See also: This is a link to a poster outlining the measures to be taken,
St. Ruadhan’s Active Retirement Association
We will be returning to our weekly meetings on Wednesday, 20th September 2017 at 2.30pm after our summer break. New members are welcome. Please call in for a cuppa and a chat. Transport available.
Killaloe Diocesan Liturgical Music Workshop with Liam Lawton and Ian Callinan on Saturday September 23rd in Our Lady Queen of Ireland Church, Rathcabbin, 2.00pm to 5.00pm. This will be followed by the Vigil Mass (sung) at 6.30pm. Cost of workshop is €12.00 per person, this will include the music book.
Dates for your Diary. Legion of Mary Pilgrimage to Knock Shrine on Sunday 24th September. James Kilbane in fundraising concert in Rathcabbin Church on Saturday 18th November. Tickets on sale shortly.
The Killaloe Autumn Pilgrimage to Lourdes will leave Shannon Airport on Sunday 1st October returning on Friday 6th October. Fare €667 per person sharing with €10 discount for online bookings. Limited capacity so early booking is advisable. Contact www.joewalshtours.ie or (01) 2410810 or Fr. Tom Ryan Pilgrimage Director Shannon (061) 364133.
Date for Your Diary.
St Ruadhans Church of Ireland are hosting a Fashion Show on Saturday 14th October in Lorrha GAA Centre Moatfield. Tickets are now on sale.

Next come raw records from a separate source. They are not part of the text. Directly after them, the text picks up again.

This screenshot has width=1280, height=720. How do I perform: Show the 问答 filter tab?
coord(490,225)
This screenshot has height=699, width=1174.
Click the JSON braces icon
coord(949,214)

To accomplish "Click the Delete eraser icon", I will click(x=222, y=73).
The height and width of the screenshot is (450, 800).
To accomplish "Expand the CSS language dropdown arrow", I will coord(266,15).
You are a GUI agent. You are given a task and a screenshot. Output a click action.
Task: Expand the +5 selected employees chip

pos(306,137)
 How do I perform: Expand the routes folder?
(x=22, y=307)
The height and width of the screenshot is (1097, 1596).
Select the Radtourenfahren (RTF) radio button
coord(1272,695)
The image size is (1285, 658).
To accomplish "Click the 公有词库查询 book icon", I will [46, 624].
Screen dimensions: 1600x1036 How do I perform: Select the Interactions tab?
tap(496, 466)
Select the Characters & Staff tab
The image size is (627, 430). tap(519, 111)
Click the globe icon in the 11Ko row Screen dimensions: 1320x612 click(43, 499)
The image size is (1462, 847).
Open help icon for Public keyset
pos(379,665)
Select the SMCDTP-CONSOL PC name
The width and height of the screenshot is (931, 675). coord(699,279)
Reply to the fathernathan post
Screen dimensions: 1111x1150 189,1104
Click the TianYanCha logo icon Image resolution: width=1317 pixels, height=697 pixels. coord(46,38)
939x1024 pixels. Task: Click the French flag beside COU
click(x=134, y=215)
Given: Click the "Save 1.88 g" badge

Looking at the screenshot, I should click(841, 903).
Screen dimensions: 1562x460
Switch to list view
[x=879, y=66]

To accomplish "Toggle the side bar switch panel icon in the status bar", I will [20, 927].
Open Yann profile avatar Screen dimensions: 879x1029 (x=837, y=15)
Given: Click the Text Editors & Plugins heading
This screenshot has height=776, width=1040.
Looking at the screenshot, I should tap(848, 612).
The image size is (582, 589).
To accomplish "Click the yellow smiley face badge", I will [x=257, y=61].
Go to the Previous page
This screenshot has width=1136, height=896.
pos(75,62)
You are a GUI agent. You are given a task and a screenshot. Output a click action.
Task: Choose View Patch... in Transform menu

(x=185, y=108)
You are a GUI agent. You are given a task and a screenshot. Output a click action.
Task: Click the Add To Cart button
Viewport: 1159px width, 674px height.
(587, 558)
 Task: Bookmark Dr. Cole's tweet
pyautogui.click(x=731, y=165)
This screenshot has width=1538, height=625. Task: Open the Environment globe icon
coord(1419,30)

Sympathy is extended to the O’Meara families, Cullagh, Cahalan’s Curragha and Keeshan’s Kilfadda on the death of Esther Kennedy, Nee Murphy, Lisduff House, Aglish which occurred on Tuesday August 29th. After funeral Mass in St. Michael’s Church Aglish on Thursday 28th burial took place in Aglish Cemetery. May she rest in peace.
Lorrha Community Responder Group are looking for new volunteers to be part of our group. Our Group covers an 8 km radius area from Lorrha Village which takes in the Parish of Lorrha, Aglish, Terryglass and Portumna and its surrounding area. If you are interested in learning how to do CPR and doing something worthwhile within the community, please contact us on 087 946 3749 / 087 761 3458 or email on email@example.com. We would be delighted to hear from you.
Tipperary Mini Marathon.
Walkers, joggers, runners, register now on www.tippminimarathon.ie for the 2017 Tipperary Women’s Mini Marathon organised by Tipperary Sports Partnership in Clonmel on Sunday 24th Sept at the slightly earlier time of 10.45am. Registration €20. Closing date for all entries is strictly Sept 18th 2017. For further information please contact Clonmel Office on 052 6187080 or firstname.lastname@example.org or Nenagh Office on 076 1065000.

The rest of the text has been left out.